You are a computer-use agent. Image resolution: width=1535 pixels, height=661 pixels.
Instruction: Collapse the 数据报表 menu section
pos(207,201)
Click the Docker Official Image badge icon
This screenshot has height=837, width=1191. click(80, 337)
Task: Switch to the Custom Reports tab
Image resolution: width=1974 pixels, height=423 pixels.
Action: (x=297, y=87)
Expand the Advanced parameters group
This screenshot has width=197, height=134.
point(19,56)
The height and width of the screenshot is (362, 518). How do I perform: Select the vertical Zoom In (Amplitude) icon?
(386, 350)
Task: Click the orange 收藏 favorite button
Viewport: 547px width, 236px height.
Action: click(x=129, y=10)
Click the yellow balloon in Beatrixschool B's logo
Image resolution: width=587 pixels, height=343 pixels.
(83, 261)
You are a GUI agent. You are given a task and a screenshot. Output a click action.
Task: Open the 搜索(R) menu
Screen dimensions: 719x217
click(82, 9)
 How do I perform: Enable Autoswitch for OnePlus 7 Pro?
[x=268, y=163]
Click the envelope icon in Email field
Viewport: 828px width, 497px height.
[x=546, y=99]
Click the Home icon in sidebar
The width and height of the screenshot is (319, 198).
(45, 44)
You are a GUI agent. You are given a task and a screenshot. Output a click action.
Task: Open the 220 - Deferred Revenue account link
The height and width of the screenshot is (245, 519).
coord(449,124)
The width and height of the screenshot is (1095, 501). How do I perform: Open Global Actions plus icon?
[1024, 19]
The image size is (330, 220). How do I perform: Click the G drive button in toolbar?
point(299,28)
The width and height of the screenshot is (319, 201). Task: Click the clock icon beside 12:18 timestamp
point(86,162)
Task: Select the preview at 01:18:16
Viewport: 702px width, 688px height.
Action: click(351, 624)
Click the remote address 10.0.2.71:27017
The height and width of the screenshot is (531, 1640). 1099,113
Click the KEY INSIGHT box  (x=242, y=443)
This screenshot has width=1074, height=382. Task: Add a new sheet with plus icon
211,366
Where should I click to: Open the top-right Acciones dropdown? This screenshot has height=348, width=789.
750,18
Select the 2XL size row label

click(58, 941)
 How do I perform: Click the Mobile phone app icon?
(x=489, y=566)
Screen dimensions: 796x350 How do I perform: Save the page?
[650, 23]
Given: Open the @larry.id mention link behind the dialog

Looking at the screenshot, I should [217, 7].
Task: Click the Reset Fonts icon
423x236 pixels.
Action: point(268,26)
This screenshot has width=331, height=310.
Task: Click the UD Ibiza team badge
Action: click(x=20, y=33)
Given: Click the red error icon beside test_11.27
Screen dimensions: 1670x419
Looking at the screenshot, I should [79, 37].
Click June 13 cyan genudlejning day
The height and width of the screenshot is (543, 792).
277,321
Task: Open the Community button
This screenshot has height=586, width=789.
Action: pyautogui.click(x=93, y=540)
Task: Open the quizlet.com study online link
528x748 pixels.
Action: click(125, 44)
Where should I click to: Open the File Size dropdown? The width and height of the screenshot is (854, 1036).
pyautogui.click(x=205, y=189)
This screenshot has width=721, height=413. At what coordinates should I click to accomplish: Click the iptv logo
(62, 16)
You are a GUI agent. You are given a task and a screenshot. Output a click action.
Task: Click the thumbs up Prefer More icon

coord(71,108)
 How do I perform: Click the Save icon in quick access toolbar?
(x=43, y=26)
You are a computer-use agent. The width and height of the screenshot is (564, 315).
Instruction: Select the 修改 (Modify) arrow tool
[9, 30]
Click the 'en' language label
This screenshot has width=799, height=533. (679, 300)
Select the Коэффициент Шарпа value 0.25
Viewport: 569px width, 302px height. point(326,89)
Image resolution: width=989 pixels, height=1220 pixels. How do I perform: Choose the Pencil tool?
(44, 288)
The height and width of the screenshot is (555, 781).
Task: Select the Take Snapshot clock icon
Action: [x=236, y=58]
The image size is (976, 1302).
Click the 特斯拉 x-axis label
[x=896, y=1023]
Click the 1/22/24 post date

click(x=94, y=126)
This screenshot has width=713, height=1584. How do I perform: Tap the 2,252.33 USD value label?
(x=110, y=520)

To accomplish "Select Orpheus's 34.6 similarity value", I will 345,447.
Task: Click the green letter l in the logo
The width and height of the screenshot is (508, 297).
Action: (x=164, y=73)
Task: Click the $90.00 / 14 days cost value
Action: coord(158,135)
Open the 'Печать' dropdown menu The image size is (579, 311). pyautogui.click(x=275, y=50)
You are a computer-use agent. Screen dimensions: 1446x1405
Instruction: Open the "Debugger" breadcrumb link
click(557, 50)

_ _ _ _ _ _ _

> [WORK REQUEST]: Precisely reproduce the lines of the entries, beginning at the first and ending at the one containing "Task: Click the orange 收藏 favorite button". Add nothing.

> [EXERCISE ANSWER]:
You are a computer-use agent. Image resolution: width=1535 pixels, height=661 pixels.
Instruction: Collapse the 数据报表 menu section
pos(207,201)
Click the Docker Official Image badge icon
This screenshot has height=837, width=1191. click(80, 337)
Task: Switch to the Custom Reports tab
Image resolution: width=1974 pixels, height=423 pixels.
Action: (x=297, y=87)
Expand the Advanced parameters group
This screenshot has width=197, height=134.
point(19,56)
The height and width of the screenshot is (362, 518). How do I perform: Select the vertical Zoom In (Amplitude) icon?
(386, 350)
Task: Click the orange 收藏 favorite button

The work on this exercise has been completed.